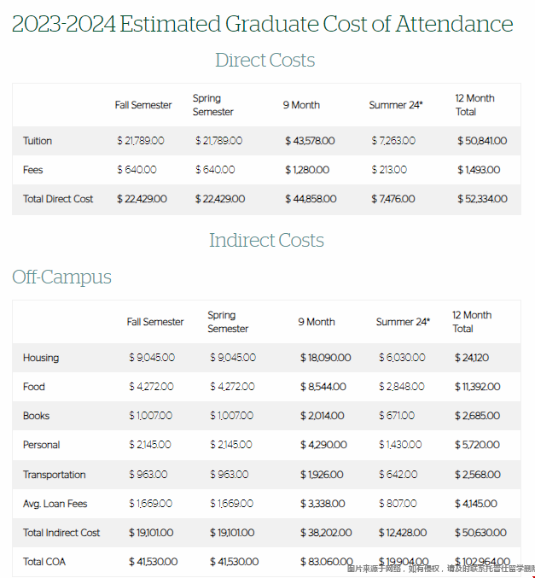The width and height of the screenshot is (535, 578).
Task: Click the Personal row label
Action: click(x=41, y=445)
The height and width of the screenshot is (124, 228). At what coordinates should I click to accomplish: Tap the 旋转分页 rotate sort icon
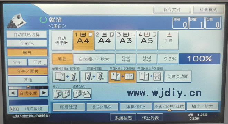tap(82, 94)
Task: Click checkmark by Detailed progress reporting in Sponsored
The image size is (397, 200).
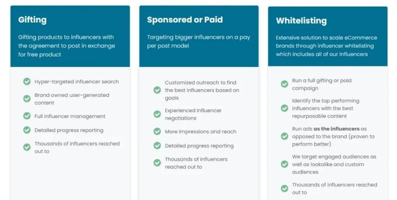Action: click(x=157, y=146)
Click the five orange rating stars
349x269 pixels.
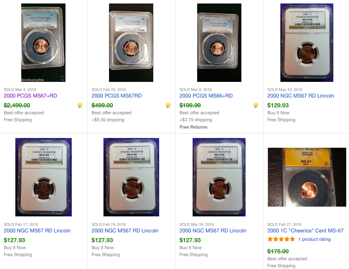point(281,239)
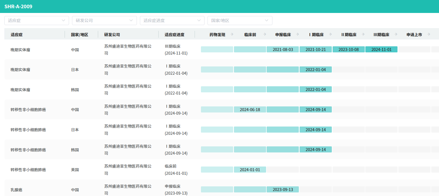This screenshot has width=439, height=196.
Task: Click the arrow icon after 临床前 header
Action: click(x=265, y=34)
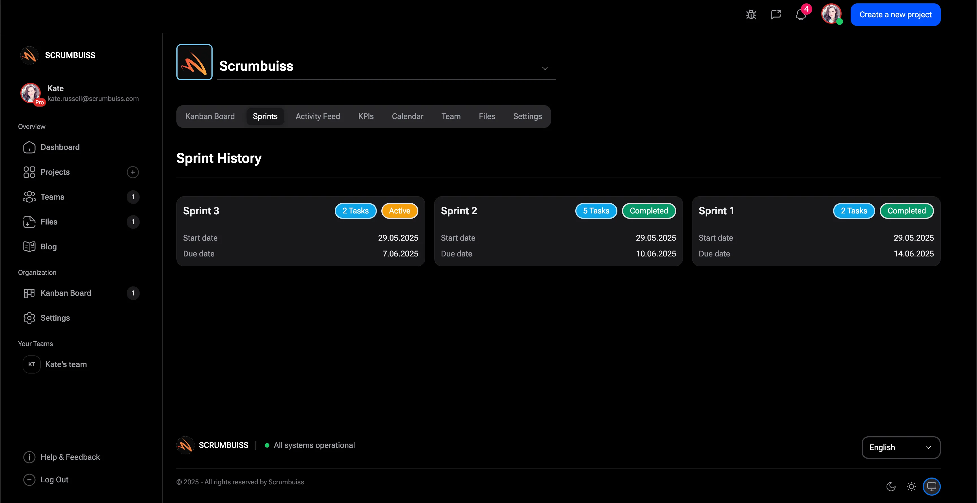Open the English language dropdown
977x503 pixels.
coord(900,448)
####################
**DIRECTION:** Can you reproduce all the data above with "yellow" substituted for "orange", changing nothing else and leaving out the pictures?

**EXPECTED ANSWER:**
The width and height of the screenshot is (535, 578).
Task: Click the Personal row label
Action: click(x=41, y=445)
The height and width of the screenshot is (124, 228). At what coordinates should I click to accomplish: Tap the 旋转分页 rotate sort icon
tap(82, 94)
Task: Click checkmark by Detailed progress reporting in Sponsored
The image size is (397, 200).
Action: click(x=157, y=146)
Click the five yellow rating stars
349x269 pixels.
point(281,239)
This screenshot has width=439, height=196.
Task: Click the arrow icon after 临床前 header
Action: click(x=265, y=34)
Open the English language dropdown
977x503 pixels.
coord(900,448)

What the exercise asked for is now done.